The trailhead for the Kalalau Trail starts at the end of the Kuhio highway, west of Hanalei Bay. It’s roughly 2 miles to Hanakapiai Beach, and another 2 miles inland to get to the falls, so about 8 miles round-trip. We saw several groups of people with backpacks on, prepared to complete the full 11 mile Kalalau Trail hike along the coast (22 miles round trip with an overnight camp), but the waterfall hike is easily doable in a day. Supposedly the views further down the coast are awesome, so I was definitely jealous, but that will have to happen on a future trip to the islands. Plus, the views on the waterfall hike are spectacular.
The trail started off fairly abruptly with an ascent through some rocky stair-steps, and this quickly transitioned to slightly muddy clay. But after only 20 minutes or so, we were rewarded with some awesome views of the coast. The island seemed unsure whether or not to rain on us, but the rain cleared out for some good photo opportunities.
We had decided to eat lunch at the beach two miles in, since it was already early afternoon, and I was pretty thankful for that. The mud had become increasingly slippery as we progressed, and it made for a slow going caravan of hikers. I managed to stay upright, just barely, thanks to a dramatic air guitar motion which I pioneered to balance myself while sliding. By the time we reached the beach, I was ready to destroy my PB&J sandwich with a vengeance.

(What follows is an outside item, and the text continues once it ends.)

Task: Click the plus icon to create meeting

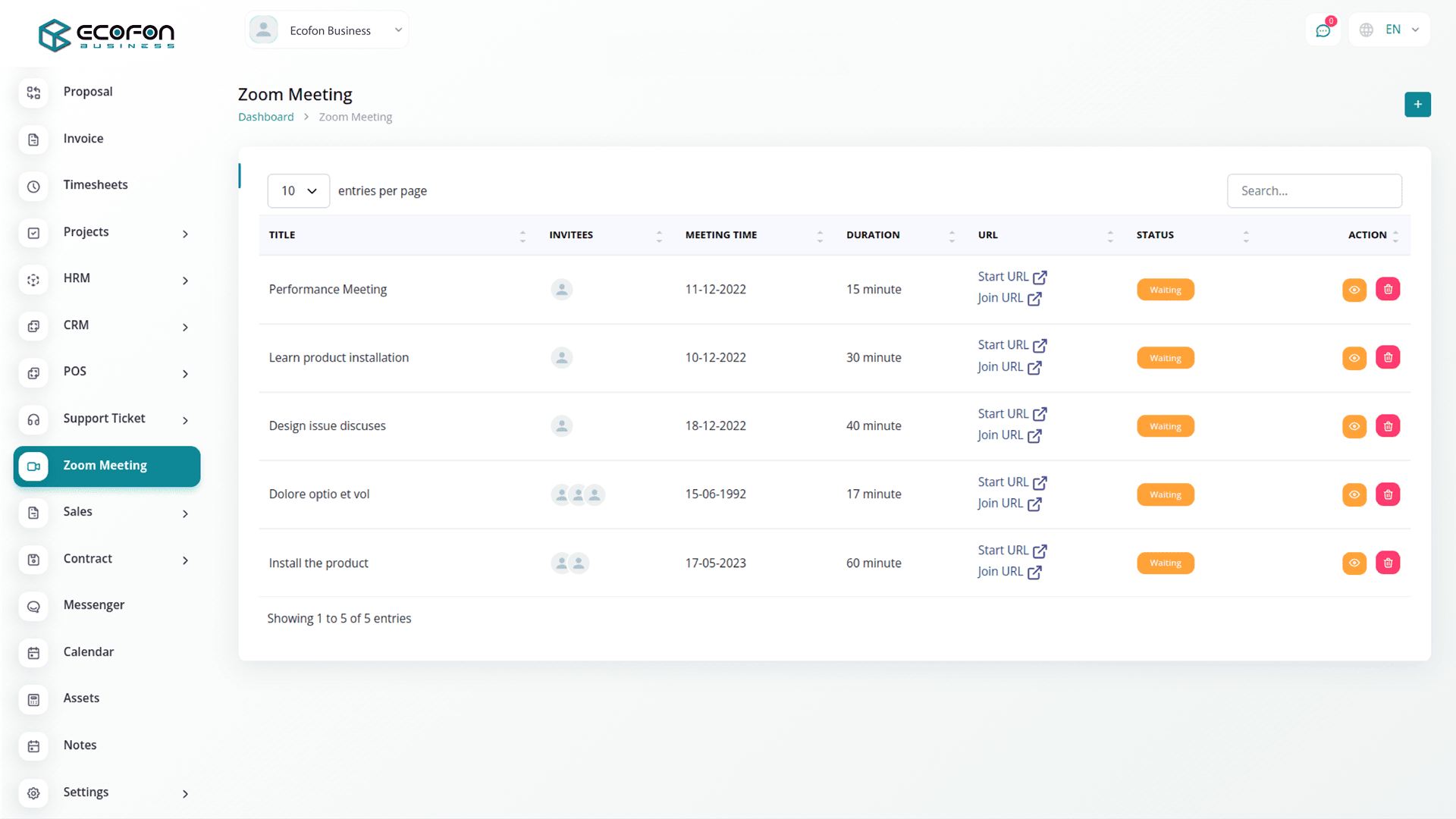Action: click(x=1417, y=105)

There were lots of signs telling us not to swim here, and from the look of the surf, I wouldn’t have done it anyway. But it made for a nice spot to rest and dry out a bit after getting drizzled on.
Just after the beach, we reached the fork in the trail where we turned inland toward the waterfall, leaving the coast behind. The trail wound up the canyon along the river, meandering through trees, ferns, and an occasional bamboo grove. At one spot in particular, the trail completely disappeared, and it took us a bit to figure out that we had to cross the river. On the way back down I noticed little pink ribbons tied into the trees, and I think if we had spotted those on the way up, things would have been much easier.
At this point I was pretty adept at negotiating the muddy trail, but it was like walking up a plastic playground slide covered in peanut butter. The color of the clay-rich mud really wasn’t too far off, either. But suddenly I looked up from my feet, and Hanakapiai Falls was right before me. I honestly had low expectations – but the falls were on-par with some of the best I’ve ever seen in the Sierras, including those in Yosemite. It was tremendous, and as I got closer, the falls just seemed to grow.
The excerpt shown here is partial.